Real-Time Website Visitor Conversion Prediction
When searching tools to optimize our product pages’ conversion rate at Grew, I couldn’t find a solution that is easy to implement, privacy-friendly, and that would allow us to personalize our front-end based on user behavior automatically. To achieve this I have started to implement a machine learning based solution that uses event data (eg. time on page, bounce, link click, subscription, conversion, signup) and device related data (eg. device type, browser, time zone) to build a real-time conversion prediction system.
Currently, the client-side package consists of two parts:
- A script that tracks and sends the website visitors’ device and event data to a tracking API. By default, the script tracks bounce and click events and device-data, but I can pass any events using a simple function.
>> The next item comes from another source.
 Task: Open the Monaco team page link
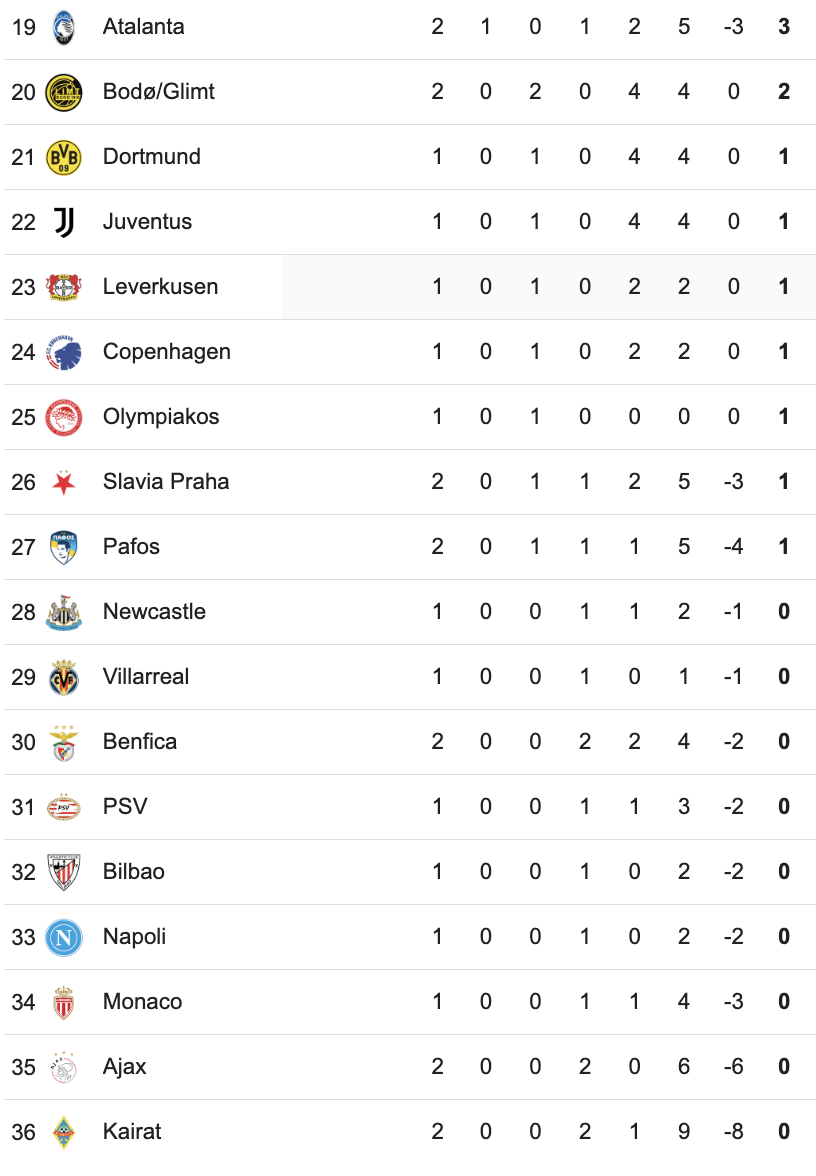tap(142, 1002)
- A script that calls the prediction API, which returns the predicted action the user will take. The data also predicts how many seconds after the pageload the user will do the predicted action.
If you are interested, all the client-side scripts are in use in this Github repo.
On the back-end, I use brain.js neural network that categorizes the event and device data it gets from the 1st tracking API. The output is a prediction model that serves the action and timing predictions to the 2nd prediction API. We upload the trained neural networks to a mongoose database.
Testing in production
We are currently testing the solution on our product pages. An example use case is currently live on this page, where we use the solution to optimize the timing and targeting of our newsletter subscription popups. If you want, you can go there and inspect the console to see what is your prediction.
Alternative, you can try the solution here.
After running the initial tests and analyzing the results, my plan is to develop this into a “next-best-action” tool. Instead of running segment-based predictions, the solution should continuously update the predictions during a session according to the visitors’ actions on the page. Let’s see how far I get. I’ll keep posting news about the progress.